I’m not good at plants. I kill them. I try so hard not to, but it must be my high electromagnetic field or something – their little leaves fall off and they wither away. I’m sowwwwwwwy.
Now that I have a terrace outside, I’ve been buying plants like an addiction. I never realized how much I have missed trees and green and foliage until I got a few plants on my terrace. These days, you can find me just staring at them on the terrace and listening to the birds (and brats nextdoor).

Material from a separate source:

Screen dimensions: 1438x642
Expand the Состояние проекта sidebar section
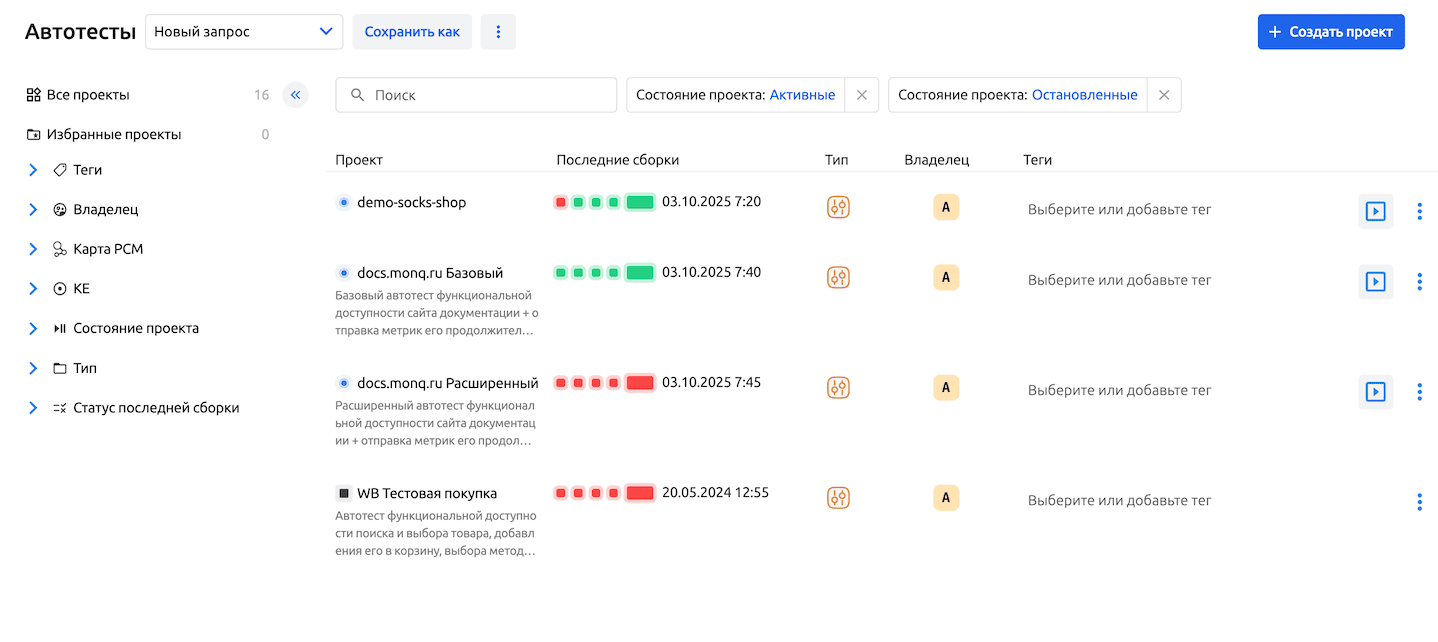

I’m becoming that weird old lady next door that all the kids were afraid to approach, but that everyone had a different story about. Perhapsee I should float some of my own exotic rumors. I like the one I invented years ago (to keep the biddies from asking me, “Wheeee! Haram! Why aren’t you married?”) about my husband the fighter pilot who was killed in the war defending Kuwait. Every now and then, I also float one about my husband, the business man with shady connections: It is said that he has is involved with the mafia and that I can’t live anywhere near him - even in the same country. It is just too dangerous. And then there’s the one that I killed my husband and I’m on the lamb from the long arm of the law. I’m known to fits of aggression, so that one actually makes the most sense to people. Why did I kill him? Well, it could have been any little thing; PMS for example.
Anyhoo, Back to my story…
My plant addiction has also turned into an outdoor-wall-art addiction, a planters-in-the-shapes-of-animals addiction, and an outdoor furnishings addiction. This having a terrace thing has opened up an entire new world for me – outside.
I love rhododendrons. DC is full of them in the Spring and I have been buying a lot of them lately.
Ok, this whole plant addiction will last about 4 more days before it becomes holyshitthat’s hot.